Students must be able to identify different shapes before learning about the area of a shape. Start by teaching the student that each shape falls into a specific category. The Common Core State Standards Initiative recommends that you teach students that shapes from different categories can share attributes but still belong to different categories. Inform students that triangles, rectangles and squares all belong to the large category of polygons. Third-graders should have the ability to recognize polygons in the subcategories that encompass both triangles and quadrilaterals.
Give students an example to demonstrate how rhombuses, rectangles and squares belong to the quadrilateral group because they each have four sides. Once students understand this, show them examples of objects that don't belong in the quadrilateral group. Finally, show them several shapes and ask them to identify each shape as a quadrilateral or non-quadrilateral. Once students master one category, move on to the next category and teach them about triangles. Show third graders examples of pentagons, hexagons and other shapes with the intent of helping them identify shapes and classifying them into subcategories of polygons such as triangles, quadrilaterals, pentagons, hexagons and other categories.

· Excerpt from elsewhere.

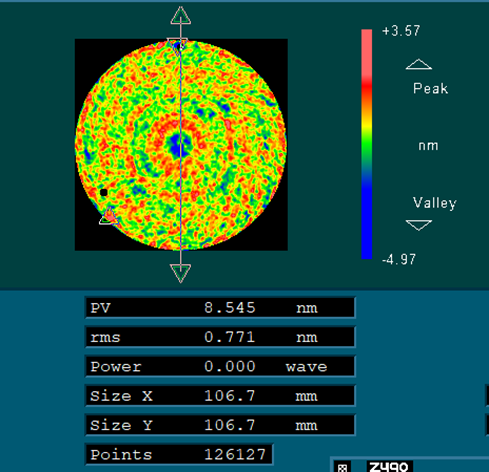This screenshot has width=489, height=472.
Task: Click the -4.97 lower scale value
Action: pyautogui.click(x=399, y=259)
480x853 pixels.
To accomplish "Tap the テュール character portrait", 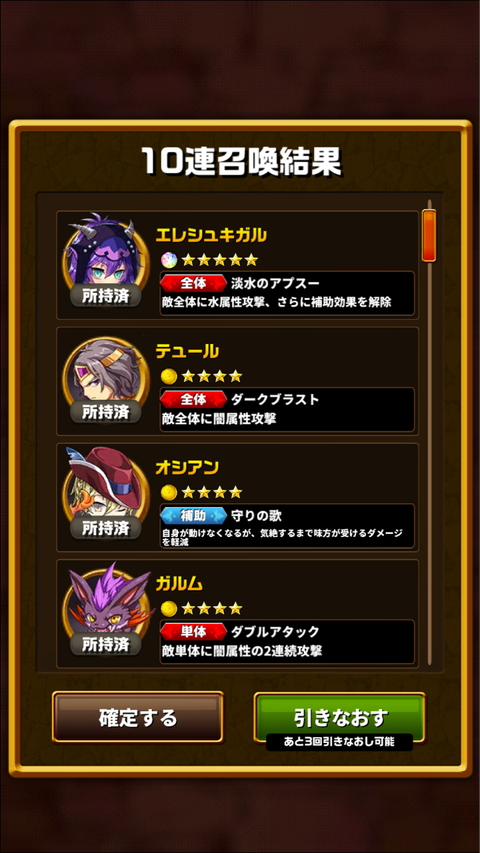I will click(x=105, y=375).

Have your students to draw examples of the various types of quadrilaterals. You can divide students into teams that require each student to come up to the board and draw a quadrilateral selected by the teacher. Keep score to turn the lesson into a game. In addition to drawing figures, ask students to identify polygons that don't belong in the category of quadrilaterals. If a student gets the answer wrong, show her an example of a the correct answer and ask her to attempt to figure out what kind of polygon her incorrect choice is.
Breaking Down Shapes
Teach students the formula to find the area of simple shapes. For example, ask students to find the area of a square by squaring the length of one side, or the area of a rectangle by multiplying the length of the width by the height. Explain that by breaking more complicated shapes into simpler shapes, you can calculate the area of each shape independently and then add the two answers together. For example, if the student can break a quadrilateral shape into two smaller quadrilaterals, then he can calculate the area of both shapes independently and add both values together to arrive at the total area.
Show the students two rectangles of different sizes. Ask students to visually identify the bigger rectangle. Then show two rectangles that have the same area, but have differing widths and heights. Ask them to identify the rectangle with the larger area. Explain that both rectangles actually have the same area and to figure this out you need to measure the sides and multiply the length times the width. Give students a sheet of paper with various shapes and a ruler. Have students measure each side and identify the length in inches for each side, then help students use the values to calculate area.